# apricot seeds



## Chrishaglerr (Aug 3, 2014)

Hey everyone!

 I have a quick question about exfoliants. I'm using apricot seeds as natural exfoliants in my honey glycerin soap. My problem is that they all sink to the bottom every time! I've even tried waiting until it cools a little then pouring into the molds but it still sinks. Is there a certain temperature it should be at? Also, should I be stirring the whole time until it cools down?

 I saw they do sell glycerin with a suspension formula in it, but the honey glycerin my customers love is from michaels art store and it does not contain a suspension formula.

 Thanks!


----------



## SoapyQueenBee (Aug 5, 2014)

Typically, I pour my M&P between 100&110'F, but when I want to suspend, I let it cool to anywhere from 80-100.  I add my exfoliant in when the base has the consistency of a thick bubble bath/shampoo, and then stir until it thickens to the consistency of honey, when I lift my spoon or whisk out.  I have to move faster, to get it into the mold at that point, but I've avoided  'the sink' successfully with this process, over the last couple of years.  To my experience, also, honey bases not only heat faster but take a bit longer to cool, so patience is key!
Others may be able to help with more definitive times or processes.  Also, watch a few tutorials on YouTube (I love Soap Queen TV, personally!).


----------



## SoapyQueenBee (Aug 5, 2014)

I forgot to ask, above; do you add additional oils or butters to your base?  That will lengthen your thickening and setting times, considerably, as it will change the viscosity, sometimes to the point where your base will take forever to thicken up/solidify, or won't at all.


----------



## Chrishaglerr (Aug 7, 2014)

SoapyQueenBee said:


> I forgot to ask, above; do you add additional oils or butters to your base? That will lengthen your thickening and setting times, considerably, as it will change the viscosity, sometimes to the point where your base will take forever to thicken up/solidify, or won't at all.


 

 Thanks for the quick reply! I add in peppermint essential oil, a bit of menthol crystals, and a few drops of colorant.

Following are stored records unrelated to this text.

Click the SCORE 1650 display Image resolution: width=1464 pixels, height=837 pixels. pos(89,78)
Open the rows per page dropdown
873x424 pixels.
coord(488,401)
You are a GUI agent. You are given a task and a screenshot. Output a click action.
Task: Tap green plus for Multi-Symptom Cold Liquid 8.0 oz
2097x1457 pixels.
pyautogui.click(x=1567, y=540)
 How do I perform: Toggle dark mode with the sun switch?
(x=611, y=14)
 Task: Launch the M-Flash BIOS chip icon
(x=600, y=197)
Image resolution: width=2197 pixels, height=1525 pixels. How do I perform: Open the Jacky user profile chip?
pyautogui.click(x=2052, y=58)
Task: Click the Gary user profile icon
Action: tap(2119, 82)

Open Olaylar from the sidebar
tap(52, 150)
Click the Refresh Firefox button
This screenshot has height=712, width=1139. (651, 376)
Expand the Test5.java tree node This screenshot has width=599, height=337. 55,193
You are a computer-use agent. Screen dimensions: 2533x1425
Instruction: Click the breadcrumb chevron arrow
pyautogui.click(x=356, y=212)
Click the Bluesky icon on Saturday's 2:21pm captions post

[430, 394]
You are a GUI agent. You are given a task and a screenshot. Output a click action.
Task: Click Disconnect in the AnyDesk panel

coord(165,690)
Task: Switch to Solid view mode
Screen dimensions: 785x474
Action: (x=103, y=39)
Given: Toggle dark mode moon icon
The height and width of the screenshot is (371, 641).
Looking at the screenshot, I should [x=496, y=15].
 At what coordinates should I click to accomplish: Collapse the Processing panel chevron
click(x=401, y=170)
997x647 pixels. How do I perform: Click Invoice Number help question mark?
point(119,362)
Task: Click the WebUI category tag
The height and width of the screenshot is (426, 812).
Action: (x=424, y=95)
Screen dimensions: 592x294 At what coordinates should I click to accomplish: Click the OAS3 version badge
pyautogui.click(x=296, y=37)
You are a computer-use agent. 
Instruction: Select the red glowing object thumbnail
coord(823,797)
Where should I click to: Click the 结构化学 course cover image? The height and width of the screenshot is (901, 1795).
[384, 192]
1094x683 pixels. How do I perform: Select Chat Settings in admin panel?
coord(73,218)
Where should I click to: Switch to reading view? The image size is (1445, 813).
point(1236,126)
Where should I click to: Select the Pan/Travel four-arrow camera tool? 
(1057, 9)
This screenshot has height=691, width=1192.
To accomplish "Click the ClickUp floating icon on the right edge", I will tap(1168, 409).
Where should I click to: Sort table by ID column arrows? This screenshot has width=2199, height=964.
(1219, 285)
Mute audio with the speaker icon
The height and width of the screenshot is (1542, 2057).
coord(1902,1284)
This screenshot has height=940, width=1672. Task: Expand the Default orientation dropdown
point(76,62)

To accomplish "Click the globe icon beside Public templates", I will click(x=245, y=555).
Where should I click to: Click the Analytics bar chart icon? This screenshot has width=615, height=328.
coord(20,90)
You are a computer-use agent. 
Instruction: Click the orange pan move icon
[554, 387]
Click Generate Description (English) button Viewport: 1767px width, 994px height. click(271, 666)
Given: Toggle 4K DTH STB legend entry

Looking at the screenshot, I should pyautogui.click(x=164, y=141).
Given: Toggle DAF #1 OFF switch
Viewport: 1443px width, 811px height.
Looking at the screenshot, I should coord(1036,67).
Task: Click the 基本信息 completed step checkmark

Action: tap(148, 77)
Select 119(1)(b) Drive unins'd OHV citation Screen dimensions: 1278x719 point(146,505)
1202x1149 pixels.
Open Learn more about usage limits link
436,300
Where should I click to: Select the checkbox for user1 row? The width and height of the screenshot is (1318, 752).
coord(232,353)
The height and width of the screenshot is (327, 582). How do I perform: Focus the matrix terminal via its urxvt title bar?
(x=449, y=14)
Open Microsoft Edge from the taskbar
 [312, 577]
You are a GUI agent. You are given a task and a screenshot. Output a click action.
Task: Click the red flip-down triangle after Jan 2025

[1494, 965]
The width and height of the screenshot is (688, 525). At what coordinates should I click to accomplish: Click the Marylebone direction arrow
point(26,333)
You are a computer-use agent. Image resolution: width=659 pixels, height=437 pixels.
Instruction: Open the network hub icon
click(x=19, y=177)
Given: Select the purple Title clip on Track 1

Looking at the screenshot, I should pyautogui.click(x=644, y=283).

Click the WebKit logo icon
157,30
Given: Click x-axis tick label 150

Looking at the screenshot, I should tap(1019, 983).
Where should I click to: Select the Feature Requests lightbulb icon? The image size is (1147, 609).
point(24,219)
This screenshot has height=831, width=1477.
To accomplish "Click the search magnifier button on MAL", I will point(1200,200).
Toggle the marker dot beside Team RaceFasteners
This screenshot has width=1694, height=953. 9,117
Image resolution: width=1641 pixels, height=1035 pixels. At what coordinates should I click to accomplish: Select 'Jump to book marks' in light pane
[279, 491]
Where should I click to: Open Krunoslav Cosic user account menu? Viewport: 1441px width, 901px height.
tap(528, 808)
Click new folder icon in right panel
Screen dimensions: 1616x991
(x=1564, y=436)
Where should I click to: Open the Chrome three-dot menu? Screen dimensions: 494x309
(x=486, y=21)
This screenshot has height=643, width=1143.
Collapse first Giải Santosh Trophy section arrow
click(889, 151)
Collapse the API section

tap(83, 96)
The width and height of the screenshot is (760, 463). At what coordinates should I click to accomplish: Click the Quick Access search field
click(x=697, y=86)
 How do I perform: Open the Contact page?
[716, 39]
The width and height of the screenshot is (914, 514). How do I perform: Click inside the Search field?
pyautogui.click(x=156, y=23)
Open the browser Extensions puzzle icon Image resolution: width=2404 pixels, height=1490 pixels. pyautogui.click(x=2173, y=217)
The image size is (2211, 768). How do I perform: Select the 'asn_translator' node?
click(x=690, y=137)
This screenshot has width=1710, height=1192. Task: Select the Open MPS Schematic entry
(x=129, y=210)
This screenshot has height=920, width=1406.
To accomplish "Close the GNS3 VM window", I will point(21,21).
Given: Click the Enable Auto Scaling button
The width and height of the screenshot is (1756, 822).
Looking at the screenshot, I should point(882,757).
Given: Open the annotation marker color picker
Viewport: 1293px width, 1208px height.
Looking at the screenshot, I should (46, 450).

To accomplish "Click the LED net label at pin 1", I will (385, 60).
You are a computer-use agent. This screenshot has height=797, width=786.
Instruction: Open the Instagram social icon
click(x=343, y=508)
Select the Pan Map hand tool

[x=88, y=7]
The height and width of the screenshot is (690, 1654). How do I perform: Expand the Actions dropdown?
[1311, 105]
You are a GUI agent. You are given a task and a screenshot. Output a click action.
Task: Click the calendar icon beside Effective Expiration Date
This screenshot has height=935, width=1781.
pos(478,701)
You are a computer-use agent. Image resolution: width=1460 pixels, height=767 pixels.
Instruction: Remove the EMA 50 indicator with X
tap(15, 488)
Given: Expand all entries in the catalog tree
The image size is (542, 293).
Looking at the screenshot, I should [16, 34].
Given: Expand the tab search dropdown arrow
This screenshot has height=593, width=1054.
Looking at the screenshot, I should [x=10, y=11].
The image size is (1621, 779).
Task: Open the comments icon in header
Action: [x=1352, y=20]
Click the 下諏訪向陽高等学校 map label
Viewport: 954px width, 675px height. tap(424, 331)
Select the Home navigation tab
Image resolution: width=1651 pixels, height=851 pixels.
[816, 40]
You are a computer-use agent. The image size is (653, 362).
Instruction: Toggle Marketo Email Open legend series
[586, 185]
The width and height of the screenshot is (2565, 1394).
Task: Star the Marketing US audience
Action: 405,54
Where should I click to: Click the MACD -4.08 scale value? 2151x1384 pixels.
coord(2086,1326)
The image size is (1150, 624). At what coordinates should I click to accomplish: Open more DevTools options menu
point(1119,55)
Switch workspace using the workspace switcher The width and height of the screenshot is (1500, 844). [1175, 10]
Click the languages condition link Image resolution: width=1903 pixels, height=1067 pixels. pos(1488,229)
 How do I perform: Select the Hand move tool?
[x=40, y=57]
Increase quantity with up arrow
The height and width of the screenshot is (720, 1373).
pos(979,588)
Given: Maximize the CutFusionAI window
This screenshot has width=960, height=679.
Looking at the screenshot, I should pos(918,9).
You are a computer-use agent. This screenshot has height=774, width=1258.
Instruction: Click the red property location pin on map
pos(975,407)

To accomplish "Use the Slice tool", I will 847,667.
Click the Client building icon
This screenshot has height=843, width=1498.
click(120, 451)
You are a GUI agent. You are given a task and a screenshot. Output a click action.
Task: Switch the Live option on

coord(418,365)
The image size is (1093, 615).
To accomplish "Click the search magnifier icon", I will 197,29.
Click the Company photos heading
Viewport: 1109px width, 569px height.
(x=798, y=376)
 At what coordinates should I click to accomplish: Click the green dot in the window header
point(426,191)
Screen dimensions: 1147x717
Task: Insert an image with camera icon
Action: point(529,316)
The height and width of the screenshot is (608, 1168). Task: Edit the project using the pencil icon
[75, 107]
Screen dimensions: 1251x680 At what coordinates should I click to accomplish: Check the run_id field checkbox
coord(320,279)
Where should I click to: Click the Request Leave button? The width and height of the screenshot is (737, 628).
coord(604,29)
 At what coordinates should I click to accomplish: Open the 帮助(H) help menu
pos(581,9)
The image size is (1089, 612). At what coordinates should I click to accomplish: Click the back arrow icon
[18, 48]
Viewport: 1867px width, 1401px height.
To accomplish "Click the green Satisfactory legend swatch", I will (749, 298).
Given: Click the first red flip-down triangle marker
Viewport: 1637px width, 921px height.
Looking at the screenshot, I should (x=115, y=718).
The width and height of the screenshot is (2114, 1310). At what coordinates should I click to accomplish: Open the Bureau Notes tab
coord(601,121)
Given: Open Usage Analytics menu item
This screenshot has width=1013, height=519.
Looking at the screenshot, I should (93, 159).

I got it to thicken a bit by letting it cool for around 30 mins, but it still seemed to sink to the bottom. Maybe ill try a different exfoliant to see it that changes anything.


----------



## Obsidian (Aug 7, 2014)

You can get a suspension M & P base, its thicker when melted and exfoliants won't sink.


----------



## SoapyQueenBee (Aug 7, 2014)

I can't get the honey base I use in a suspension form, either.  Have you considered either using a suspension base and adding honey, or making your own M&P base?  
A long while ago, I ran out of my honey base, and had to finish a job.  So, in a pinch, I boiled some liquid Castile down about 40%, added both conditioning butter and honey, then just a small amount of additional glycerin.  While it was time-consuming and a bit of a mess, the resulting faux M&P base it created was just as lovely and workable as the ones I usually buy from my supplier.  
I can't help it, I'm always messing with one recipe or product or another!  

For time purposes, I would suggest looking for a suspension honey base, or using a clear suspension and adding the honey yourself, if the 'stir like a mad person until it's cool and slightly setting' method still isn't keeping your exfoliant suspended.


----------